Tuesday, 3 October 2017

When do you value money more: when you’re healthy or sick?

How does your health affect how much you value an extra dollar of income?  You could think that if you are sick, you have a low marginal utility of income perhaps because your illness does not allow you to leave the house or you are focused on the simple things in life.  On the other hand, people who are sick may have a high marginal utility of income since they value money to pay for medical treatments.

A paper by Gyrd Hansen (2017) attempts to answer this question using a survey of 2,000 Danes.   They surveyed patients and asked them to allowed incomes across two periods.  In one period they were relatively health and in the other they had an impairment of varying severity.

The authors found that:

Preferences were heterogeneous with a significant proportion of respondents choosing to distribute income loss equally over the 2 years, or preferring to avoid loss of income in either the healthy state or the unhealthy state…

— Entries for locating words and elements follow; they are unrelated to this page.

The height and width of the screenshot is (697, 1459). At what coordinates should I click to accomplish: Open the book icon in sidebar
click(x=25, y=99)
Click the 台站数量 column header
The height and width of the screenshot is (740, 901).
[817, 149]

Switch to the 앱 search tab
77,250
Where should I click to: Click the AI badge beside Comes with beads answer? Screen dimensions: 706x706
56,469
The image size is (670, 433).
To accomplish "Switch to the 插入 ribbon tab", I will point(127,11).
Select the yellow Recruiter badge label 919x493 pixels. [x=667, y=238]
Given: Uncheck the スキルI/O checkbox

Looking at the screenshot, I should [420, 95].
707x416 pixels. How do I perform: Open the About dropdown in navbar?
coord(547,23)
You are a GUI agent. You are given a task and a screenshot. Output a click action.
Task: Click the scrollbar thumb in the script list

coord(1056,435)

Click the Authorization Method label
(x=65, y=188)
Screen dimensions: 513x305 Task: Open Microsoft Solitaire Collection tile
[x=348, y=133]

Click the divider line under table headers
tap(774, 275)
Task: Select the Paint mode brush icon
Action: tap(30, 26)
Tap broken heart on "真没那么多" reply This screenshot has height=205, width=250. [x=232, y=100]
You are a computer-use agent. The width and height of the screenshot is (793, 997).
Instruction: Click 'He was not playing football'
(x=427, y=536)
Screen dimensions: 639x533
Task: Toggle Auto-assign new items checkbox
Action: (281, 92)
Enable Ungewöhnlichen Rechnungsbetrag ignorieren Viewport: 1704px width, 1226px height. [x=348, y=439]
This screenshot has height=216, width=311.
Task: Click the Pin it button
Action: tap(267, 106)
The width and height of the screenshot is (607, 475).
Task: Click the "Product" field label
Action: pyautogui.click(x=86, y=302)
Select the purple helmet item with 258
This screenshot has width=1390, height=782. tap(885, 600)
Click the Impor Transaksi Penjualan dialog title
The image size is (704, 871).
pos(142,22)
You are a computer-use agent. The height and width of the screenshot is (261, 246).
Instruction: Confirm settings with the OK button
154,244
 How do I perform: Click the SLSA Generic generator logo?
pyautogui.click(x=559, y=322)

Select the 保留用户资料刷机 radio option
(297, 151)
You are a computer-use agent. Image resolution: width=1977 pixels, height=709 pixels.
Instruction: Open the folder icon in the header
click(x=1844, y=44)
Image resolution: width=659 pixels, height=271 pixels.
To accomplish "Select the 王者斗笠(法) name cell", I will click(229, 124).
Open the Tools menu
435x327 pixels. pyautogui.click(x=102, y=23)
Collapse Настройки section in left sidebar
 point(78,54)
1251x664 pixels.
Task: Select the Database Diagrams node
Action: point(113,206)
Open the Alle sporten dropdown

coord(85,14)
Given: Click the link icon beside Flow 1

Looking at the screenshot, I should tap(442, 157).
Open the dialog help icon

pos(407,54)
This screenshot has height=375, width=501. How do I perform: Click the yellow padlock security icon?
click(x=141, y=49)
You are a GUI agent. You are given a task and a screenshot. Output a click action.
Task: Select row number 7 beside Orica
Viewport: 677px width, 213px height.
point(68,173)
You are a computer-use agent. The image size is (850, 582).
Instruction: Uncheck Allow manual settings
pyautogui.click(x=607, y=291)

The authors did find that disease severity did affect the marginal utility of income.  However, this relationship is not linear.

The results of this study (and the majority of the findings in the literature) suggest that health status impacts on the marginal utility of consumption. Our findings imply that for medium range health deteriorations we are likely to find a positive relationship between health deterioration and increased marginal utility of consumption implying a positive health state dependent utility. Our results also suggest that this relationship does not necessarily hold over all ranges of health shocks.